Entering edit mode
9.1 years ago
devenvyas
▴
760
I am using a large VCF file (ftp://biodisk.org/Store/Genome/African/Mota_man/Bam_and_VCF/GB20_sort_merge_dedup_l30_IR_q30_mapDamage_Entire.vcf.gz), which I need to filter before converting it to Plink.
I was able to use a custom script to filter it down to the sites I have comparative data for, and I wrote a quick python script to filter out trialleic sites and Qual < 50.
#! /usr/bin/env python
OutFile = open('Mota_2.vcf', 'w')
BadFile = open('Mota_bad.vcf', 'w')
InFile = open('GB20_sort_merge_dedup_l30_IR_q30_mapDamage_Entire_filtered.vcf', 'r')
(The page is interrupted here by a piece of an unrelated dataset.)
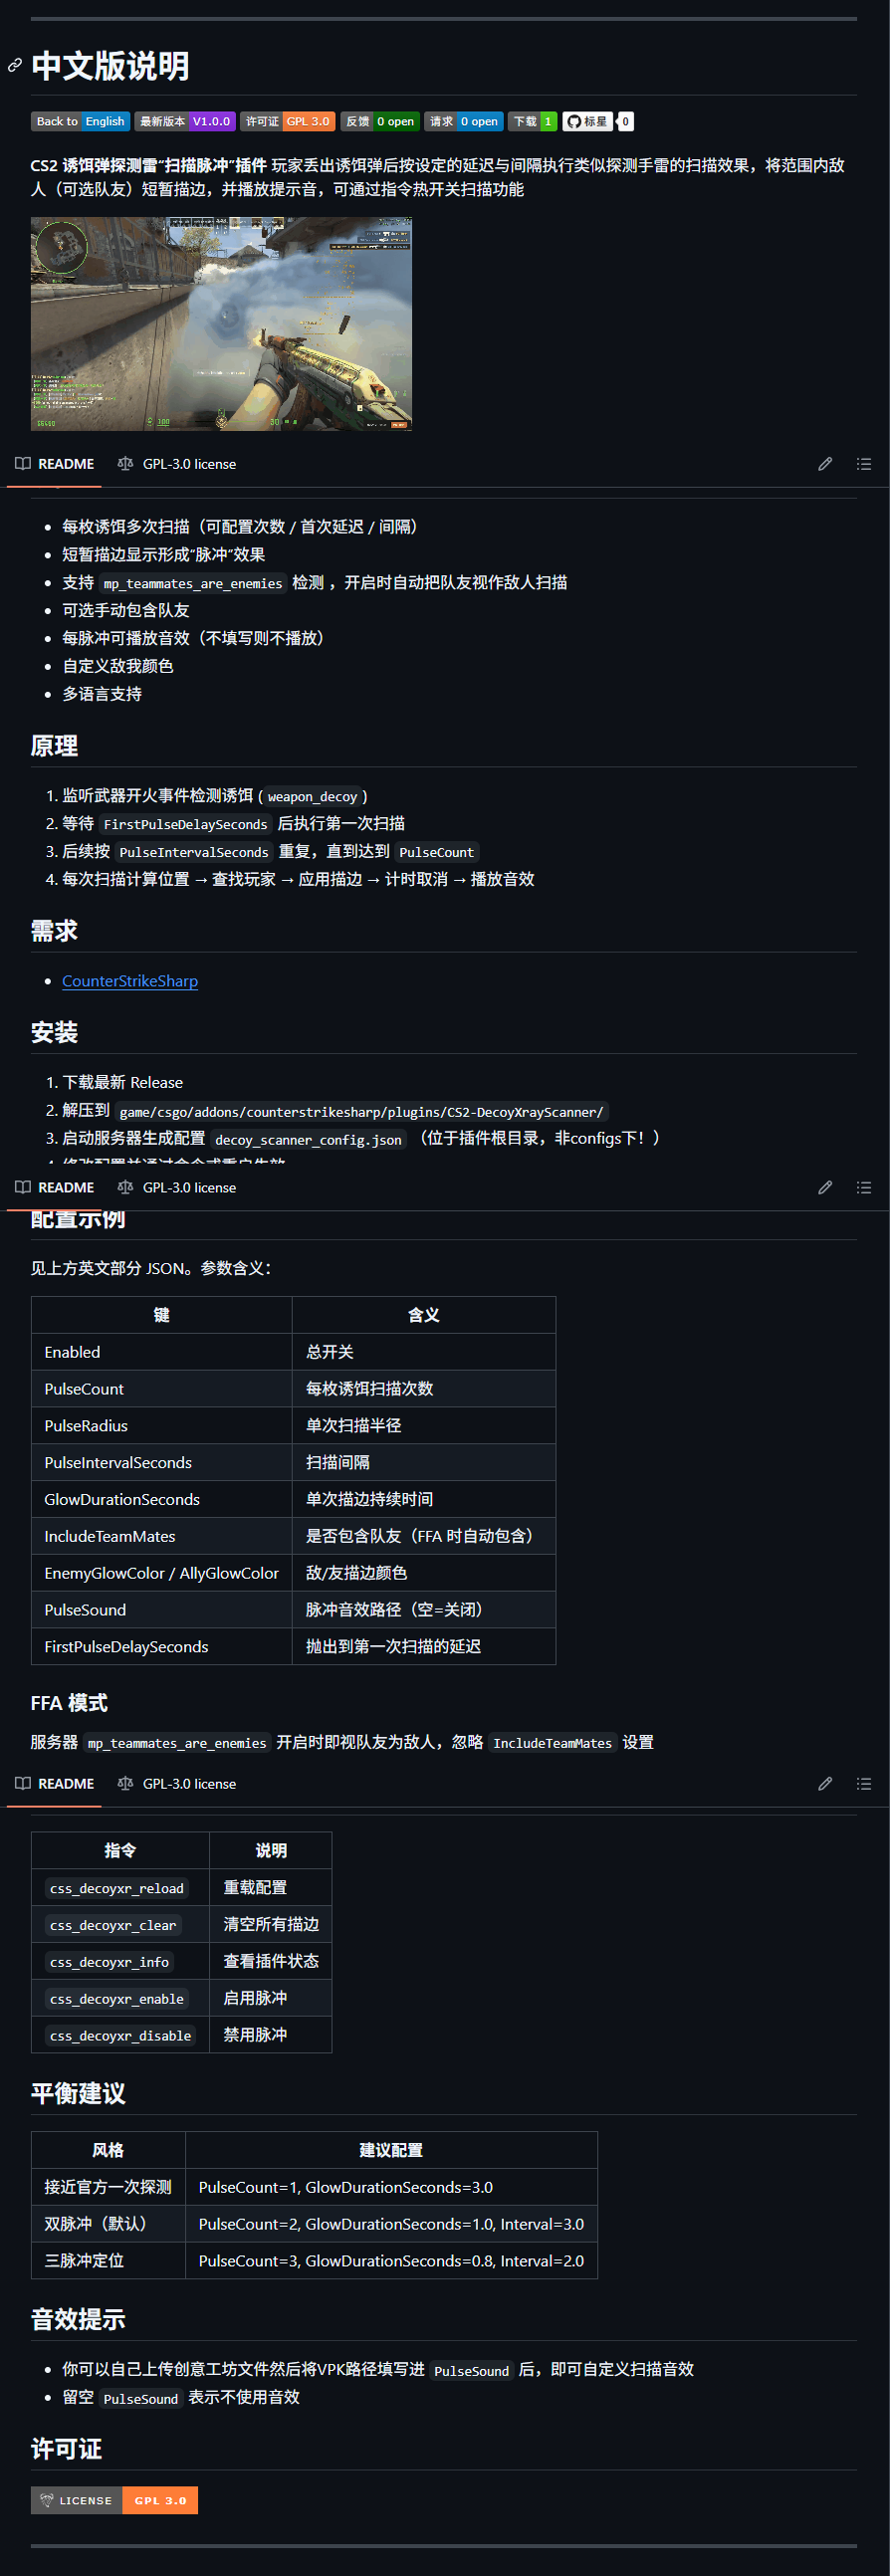Click the license scale icon above the 指令 table
The height and width of the screenshot is (2576, 890).
(x=125, y=1784)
#filtering the LowQual sites and Qual < 50
import re
for Line in InFile:
Line=Line.strip('\n')
first = Line[0]
if first == '#':
OutFile.write(Line + '\n')
#BadFile.write(Line + '\n')
else:
ElementListQ = Line.split('\t')
Alt = ElementListQ[4]
Qual = ElementListQ[5]
if len(Alt) != 1:
BadFile.write(Line + '\n')
elif ElementListQ[6] == 'LowQual':
BadFile.write(Line + '\n')
elif float(Qual) >= 50:
OutFile.write(Line + '\n')
else:
BadFile.write(Line + '\n')
InFile.close()
OutFile.close()
BadFile.close()
The authors talk about only using sites with MQ > 30.
The MQ is tied in the INFO field. Here is an example of one of those
DP=16;VDB=0.958132;SGB=-0.683931;RPB=1;MQB=1;MQSB=0.852144;BQB=1;MQ0F=0;AF1=1;AC1=2;DP4=0,1,10,3;MQ=35;FQ=-33.9875;PV4=0.285714,0.460053,0.350463,1
I was wondering what would be a good of filtering for this? Thanks!